Source excerpt:
__________

When does the Trust close ?

On the death of the second partner, the Property Protection Trust comes to an end and the assets (the share of the house and any capital transferred into the Trust) will pass to your beneficiaries.

 

What if we change our minds ?

As the Trust does not come into existence until the first partner dies, you can simply change your Will(s) before this time and remove the Property Protection Trust.

 

LIFETIME GIFT OF PROPERTY

 

Clients often ask if they can simply give their home to their children to avoid paying potential future long term care fees. Woods Wills strongly adviss clients do not transfer their home into their children's name to avoid paying any future care home fees. There are many risks involved in such action.

 

The 7 Year Rule Myth

Many people mistakenly believe there is a "7 year rule" that prevents the Local Authority from including the value of the home in their means testing assessment if the gift was made more than 7 years ago. This is a myth - there are no time limits on how far back the Local Authority can go when completing financial assessments for care home fees. The 7 year rule relates to inheritance tax and potentially exempt transfers (PETs) when gifts have been made 7 years prior to inheritance tax becoming liable. This 7 year rule does not apply to Local Authority means test assessments for care fees.

__________

Listed records:

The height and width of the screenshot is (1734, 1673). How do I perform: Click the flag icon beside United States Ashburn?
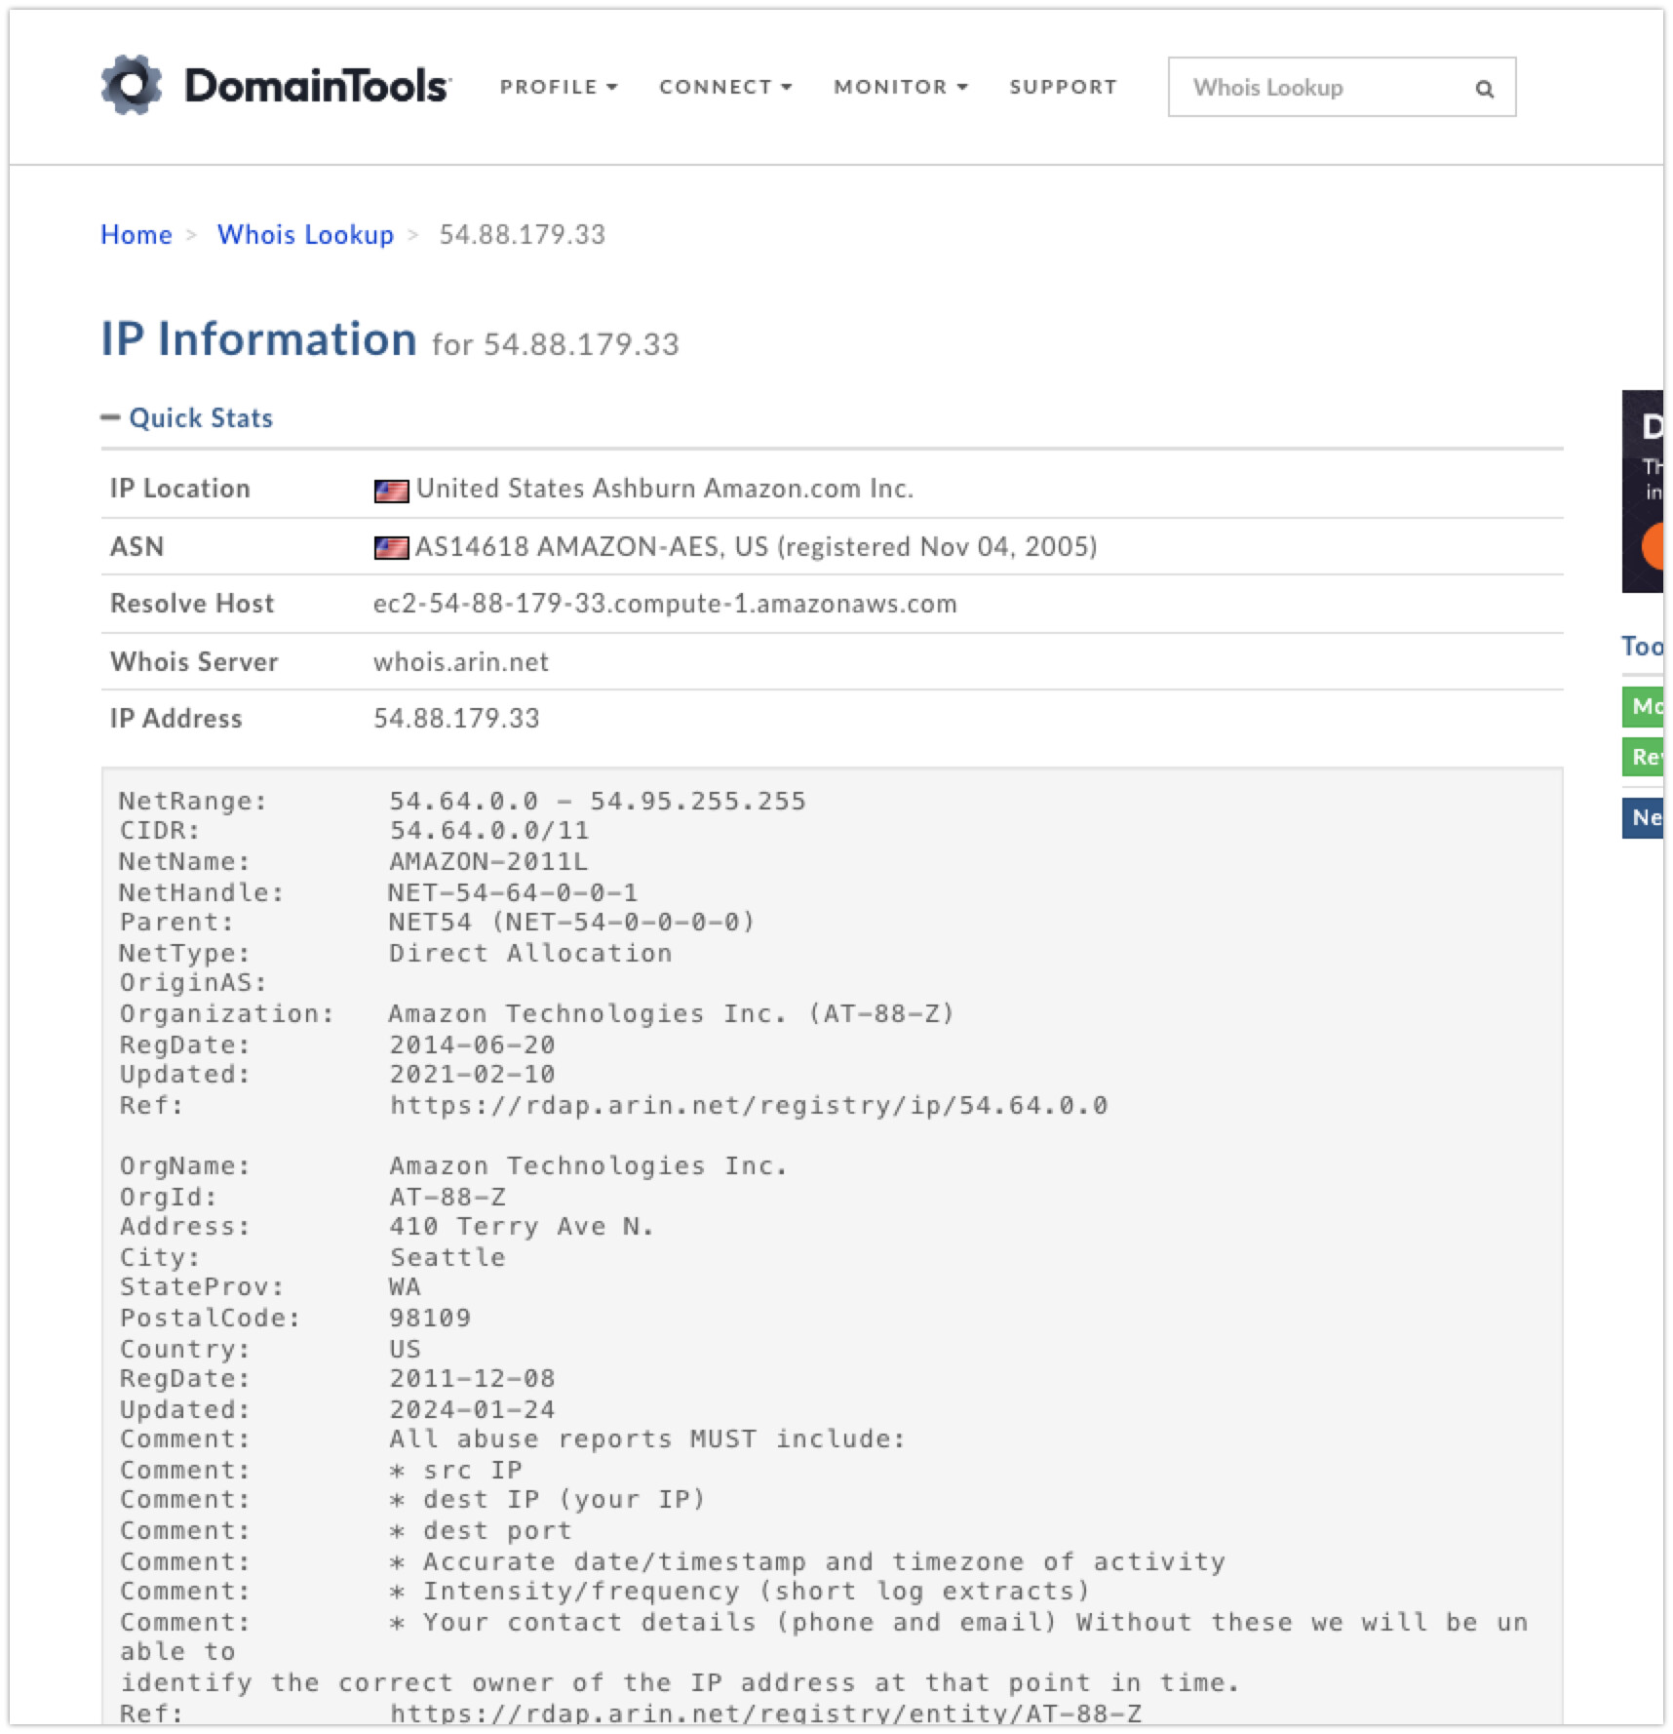click(x=391, y=491)
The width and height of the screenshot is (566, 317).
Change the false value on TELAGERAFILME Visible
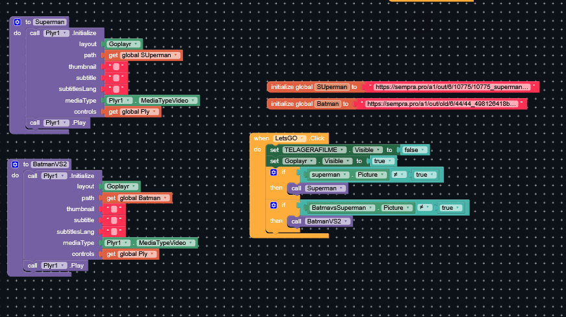point(423,150)
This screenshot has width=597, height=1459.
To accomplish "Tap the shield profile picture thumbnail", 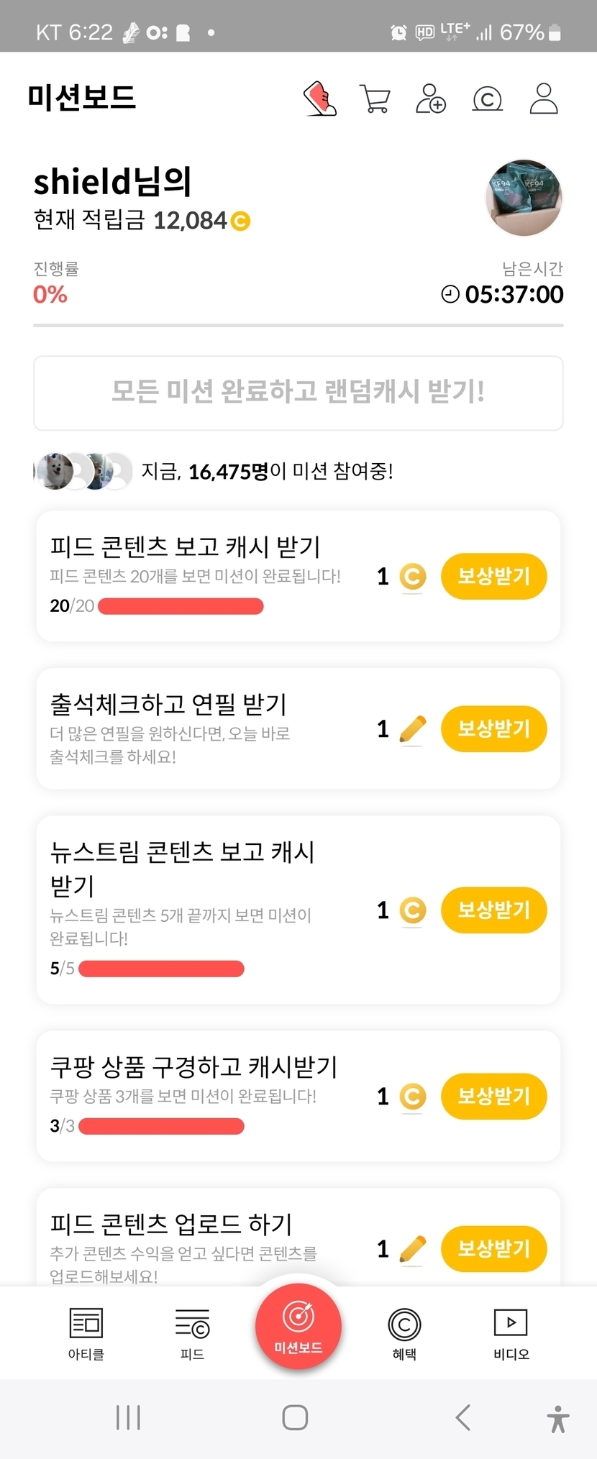I will (x=524, y=198).
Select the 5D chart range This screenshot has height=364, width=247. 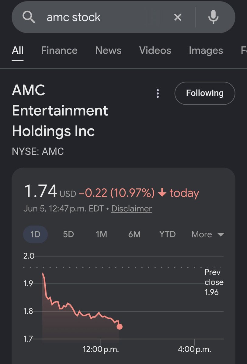point(68,234)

__________

What to work on:
• 1. In the Property Protection Trust excerpt, when does the Trust come into existence?
• 2. List every heading in the Property Protection Trust excerpt.
• 3. Continue the Property Protection Trust excerpt from its final sentence.

Answers for the tasks:
• 1. The Trust does not come into existence until the first partner dies.

• 2.
- When does the Trust close ?
- What if we change our minds ?
- LIFETIME GIFT OF PROPERTY
- The 7 Year Rule Myth

• 3.
 

There are also risks that the value of the gifted property will be taken into account if any of your children should divorce or get into debt. Your children may be forced to sell your home to cover their divorce settlement or pay off their debts.

 

By transferring your property into your children's name without the benefits of a Family Asset Protection Trust you are giving away your control over the property leaving you potentially in a vulnerable position.

 

Example

Mr & Mrs Smith gift their home to their son Adam, aged 41. They want to ensure he receives his inheritance. A few years later, Adam's wife Carol divorces him and asks the court to include the value of the property in the financial settlement for the divorce. In the meantime, as Mr & Mrs Smith continue to live in the property, Carol instructs her solicitor to request that they pay rent.